Illustration from the article Bringing diversity back to agriculture: Smaller fields and non-crop elements enhance biodiversity in intensively managed arable farmlands by Martin Šálek
Precision farming involves targeted and data-driven agricultural practices. The robot can use its sensors and data processing to apply water or fertilizer precisely where and when needed, to selectively remove weeds, minimizing waste and environmental impact. And it can easily alter between different species that grow mixed in more natural habitats.
Let’s consider an agricultural robot that is focused on the following tasks: sow, water the fields, locate and remove weeds, and harvest. We start with the basics: how does it know when to do all these tasks?
There’s an interesting technique—transfer learning. We train the robot on potatoes, and it will figure out how to do similar species like tomatoes and strawberries and such. With trial and error, of course, but that’s where the following techniques will help.
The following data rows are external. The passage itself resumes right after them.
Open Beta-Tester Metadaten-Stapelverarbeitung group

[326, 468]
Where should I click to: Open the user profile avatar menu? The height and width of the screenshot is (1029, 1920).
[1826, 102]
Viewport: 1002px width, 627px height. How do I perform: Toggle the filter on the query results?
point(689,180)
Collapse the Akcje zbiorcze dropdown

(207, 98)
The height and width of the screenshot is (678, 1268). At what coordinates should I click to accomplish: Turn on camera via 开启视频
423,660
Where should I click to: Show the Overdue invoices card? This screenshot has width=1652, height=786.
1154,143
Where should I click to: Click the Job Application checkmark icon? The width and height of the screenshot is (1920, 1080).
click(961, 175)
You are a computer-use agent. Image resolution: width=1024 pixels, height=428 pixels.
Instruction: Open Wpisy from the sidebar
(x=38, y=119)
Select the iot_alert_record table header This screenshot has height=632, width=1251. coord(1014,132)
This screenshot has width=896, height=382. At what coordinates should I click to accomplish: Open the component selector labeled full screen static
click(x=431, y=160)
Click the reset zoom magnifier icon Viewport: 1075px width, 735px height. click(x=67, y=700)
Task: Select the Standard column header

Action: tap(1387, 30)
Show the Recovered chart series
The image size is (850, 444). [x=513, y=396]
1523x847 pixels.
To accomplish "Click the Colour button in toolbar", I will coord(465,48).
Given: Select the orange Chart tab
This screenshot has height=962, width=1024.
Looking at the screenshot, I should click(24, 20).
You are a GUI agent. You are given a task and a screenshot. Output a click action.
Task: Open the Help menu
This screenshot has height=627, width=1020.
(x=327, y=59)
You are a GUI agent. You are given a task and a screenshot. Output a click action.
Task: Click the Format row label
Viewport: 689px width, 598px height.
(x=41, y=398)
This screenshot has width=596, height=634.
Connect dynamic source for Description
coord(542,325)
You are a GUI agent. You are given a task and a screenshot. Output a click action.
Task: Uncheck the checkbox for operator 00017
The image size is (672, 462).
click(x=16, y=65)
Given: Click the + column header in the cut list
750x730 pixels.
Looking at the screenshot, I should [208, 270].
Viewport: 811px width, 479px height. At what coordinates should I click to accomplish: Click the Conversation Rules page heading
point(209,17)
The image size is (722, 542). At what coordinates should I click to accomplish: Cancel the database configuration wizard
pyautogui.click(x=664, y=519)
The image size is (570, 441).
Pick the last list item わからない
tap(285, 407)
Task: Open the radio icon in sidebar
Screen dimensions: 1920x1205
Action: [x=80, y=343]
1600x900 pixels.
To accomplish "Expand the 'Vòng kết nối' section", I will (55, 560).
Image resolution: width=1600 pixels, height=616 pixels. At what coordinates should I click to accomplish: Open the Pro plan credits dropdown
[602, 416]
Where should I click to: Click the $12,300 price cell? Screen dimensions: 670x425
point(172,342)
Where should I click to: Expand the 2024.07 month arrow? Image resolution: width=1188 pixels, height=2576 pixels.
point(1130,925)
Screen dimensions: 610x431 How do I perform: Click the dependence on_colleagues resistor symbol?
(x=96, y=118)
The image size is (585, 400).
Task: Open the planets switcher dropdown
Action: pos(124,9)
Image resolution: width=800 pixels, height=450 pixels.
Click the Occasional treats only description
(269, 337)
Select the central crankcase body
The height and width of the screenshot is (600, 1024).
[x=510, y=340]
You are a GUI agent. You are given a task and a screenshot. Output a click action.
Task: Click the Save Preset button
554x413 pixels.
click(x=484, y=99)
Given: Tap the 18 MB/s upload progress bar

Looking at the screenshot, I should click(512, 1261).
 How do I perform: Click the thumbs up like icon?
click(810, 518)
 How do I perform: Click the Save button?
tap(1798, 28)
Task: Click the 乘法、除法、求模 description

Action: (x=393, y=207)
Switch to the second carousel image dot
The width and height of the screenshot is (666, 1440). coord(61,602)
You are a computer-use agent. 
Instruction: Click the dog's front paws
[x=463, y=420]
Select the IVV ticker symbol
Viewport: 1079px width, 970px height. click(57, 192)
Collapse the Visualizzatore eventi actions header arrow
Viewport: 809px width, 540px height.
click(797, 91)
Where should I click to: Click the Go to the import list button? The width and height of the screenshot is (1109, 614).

- scheduling based on agricultural best practices based on a crop type, growth stage, weather conditions, and regional guidelines
- sensor-based monitoring such as soil moisture, temperature, humidity, and light
- computer vision to identify the growth stage and health by analyzing leaf size, color, fruit development
- machine learning to find patterns in historical data
So how this transfer learning is implemented is a question. The knowledge every agronomist must know is semantic knowledge and we need to find a way to use it in neural networks. Take transformer architecture, train on a broad knowledge, fine-tune on agriculturist’s expertise. Technically LLMs are neural networks, thus we converted semantic data into neural features.
Another question that bothers me is what training method to choose for Transformers. This, of course, relates to other neural networks as well. The gradient descent is a very slow process. Spiking networks are more efficient and less resource intensive. But how to apply it to Transformers?
And while we theorize about training techniques, let's focus on methods that do not require thousands of training patterns. So how about one-shot training? Is there a method that will not require data augmentation and, in the case of one-shot learning, the training process will end after exactly one sample been presented to the model?
Metric Learning techniques attempt to create embeddings that bring similar examples closer together in the embedding space while pushing dissimilar examples further apart. For example, using the Triplet Loss. We will need an anchor sample, positive and negative sample.
Memory-Augmented Neural Networks (MANN) use memory to store information from previously seen examples and then access this stored knowledge to make predictions on new, unseen examples, even with limited data. One popular memory-augmented neural network architecture is the Neural Turing Machine introduced by Alex Graves et al. in 2014.
No matter what will be your killing feature, don't forget about these steps:
- Find a gap in the market
- Focus on immersive and engaging user experience
- Make it simple, simple even for casual users
- Plan for content updates, replayability
- Challenges and achievements, leaderboard (not always applicable)
- Build with quality materials (sometimes just this brings joy)
- Gather early feedback
- Do not forget about a solid marketing strategy. The goal must be clear
Robotics is a colander, gaps are everywhere. I want to make some type of assistant or companion that is emotionally connected to the user. I plan to spend as little as possible on movements and navigation in the first version. Since it will not have speech recognition, or natural language processing, or text generation, the communication interface should be simple, yet intuitive. I’m thinking about a few buttons or one touch area. But I will need to discuss UX in future posts, and plan if I want to implement such inputs as pat, knock, tap, and touch. Will it be clear what they all mean? How to clearly distinguish between them without a handbook?